TEKST ŹRÓDŁOWY >>
● ● ● ● ●

Jeszcze niedawno zarabianie w internecie kojarzyło się z informatykami, którzy po nocach klepali linijki kodu i wciskali reklamy na stronach. Dziś wystarczy telefon, internet i… trochę tupetu. Media społecznościowe stworzyły nowy ekosystem – taki, w którym jedni budują marki, a inni budują patologię. I co najbardziej zadziwiające – obie grupy potrafią zarabiać.
Twórcy, którzy mają coś do powiedzenia
Na szczęście są ludzie, którzy wnoszą coś sensownego. Edukatorzy, trenerzy, specjaliści od finansów, podróżnicy, pasjonaci sztuki – oni naprawdę tworzą treści, które mogą rozwijać, inspirować, uczyć. Potrafią budować markę osobistą, zdobywać zaufanie i przyciągać reklamodawców. To ci, którzy godzinami przygotowują materiały, inwestują w sprzęt i montaż, a potem jeszcze muszą odpowiadać na pytania typu: „To ile ci płacą za te filmiki?”.
Pato-streamerzy i cudowne życie z giftów
Na drugim biegunie mamy… cóż, „fenomen”. Ludzi, którzy zarabiają, pijąc na wizji, awanturując się z partnerem czy rozbijając melony głową dla śmiechu publiki. Oni nie sprzedają wiedzy, ani nawet nie sprzedają złudzeń – oni sprzedają chaos, patologię i wulgarne show. I co? I często zarabiają więcej niż ten biedny trener rozwoju osobistego, który od trzech tygodni pisze e-booka.
Dlaczego tak się dzieje? Bo oglądalność to waluta internetu. A ludzie od zawsze mieli słabość do podglądania – kiedyś sąsiadów przez firankę, dziś patologii przez ekran telefonu. Kiedy streamer na żywo „robi dym”, emocje buzują, a publika klika „gift”, „donejt”, „superchat”. Bo łatwiej dać dychę pajacowi, który wywróci się na krześle, niż wykupić kurs, który faktycznie wymaga wysiłku i refleksji.
Dlaczego to wspieramy?

● ● ● ● ●

ZADANIA DO WYKONANIA >>
1 - Proszę przepisać z tekstu o zarabianiu w internecie fragment, który zaczyna się od słów „Jeszcze niedawno zarabianie” i biegnie aż do słów „grupy potrafią zarabiać.”.
2 - Co według tekstu o zarabianiu w internecie jest walutą internetu?
Dane nie mają żadnego związku z powyższym tekstem.

● ● ● ● ●

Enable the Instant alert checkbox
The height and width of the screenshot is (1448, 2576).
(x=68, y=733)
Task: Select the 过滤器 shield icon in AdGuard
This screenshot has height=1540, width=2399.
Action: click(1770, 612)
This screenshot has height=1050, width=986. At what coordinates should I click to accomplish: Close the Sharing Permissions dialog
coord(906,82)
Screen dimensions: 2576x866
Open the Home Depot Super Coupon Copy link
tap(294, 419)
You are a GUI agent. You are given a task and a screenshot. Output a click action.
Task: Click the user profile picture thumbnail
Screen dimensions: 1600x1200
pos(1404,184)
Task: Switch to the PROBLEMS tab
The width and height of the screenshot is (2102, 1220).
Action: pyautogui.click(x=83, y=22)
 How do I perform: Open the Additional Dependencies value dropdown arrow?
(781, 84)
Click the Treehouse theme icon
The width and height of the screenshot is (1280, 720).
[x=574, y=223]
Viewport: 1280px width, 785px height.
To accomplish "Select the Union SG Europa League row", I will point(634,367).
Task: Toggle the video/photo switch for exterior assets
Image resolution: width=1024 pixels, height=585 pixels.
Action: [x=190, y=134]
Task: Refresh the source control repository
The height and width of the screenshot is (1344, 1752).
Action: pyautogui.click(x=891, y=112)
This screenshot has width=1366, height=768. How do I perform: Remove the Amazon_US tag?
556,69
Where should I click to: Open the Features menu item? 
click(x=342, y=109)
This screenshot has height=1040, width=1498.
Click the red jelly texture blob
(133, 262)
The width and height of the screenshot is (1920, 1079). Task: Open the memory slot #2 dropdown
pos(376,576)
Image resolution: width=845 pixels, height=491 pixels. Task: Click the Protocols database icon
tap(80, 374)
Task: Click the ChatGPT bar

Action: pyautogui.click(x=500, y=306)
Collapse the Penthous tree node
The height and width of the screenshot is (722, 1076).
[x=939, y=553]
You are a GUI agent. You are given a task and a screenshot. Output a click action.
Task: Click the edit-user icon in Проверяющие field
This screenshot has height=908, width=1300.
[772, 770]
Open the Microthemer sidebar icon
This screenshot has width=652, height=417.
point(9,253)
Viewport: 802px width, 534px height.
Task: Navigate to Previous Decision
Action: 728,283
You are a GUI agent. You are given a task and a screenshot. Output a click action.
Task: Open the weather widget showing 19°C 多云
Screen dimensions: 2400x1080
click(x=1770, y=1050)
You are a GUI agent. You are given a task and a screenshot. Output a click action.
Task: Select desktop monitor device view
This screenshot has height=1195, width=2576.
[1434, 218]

● ● ● ● ●

ODPOWIEDZI DO ĆWICZENIA >>
1 -
Jeszcze niedawno zarabianie w internecie kojarzyło się z informatykami, którzy po nocach klepali linijki kodu i wciskali reklamy na stronach. Dziś wystarczy telefon, internet i… trochę tupetu. Media społecznościowe stworzyły nowy ekosystem – taki, w którym jedni budują marki, a inni budują patologię. I co najbardziej zadziwiające – obie grupy potrafią zarabiać.

2 - Oglądalność.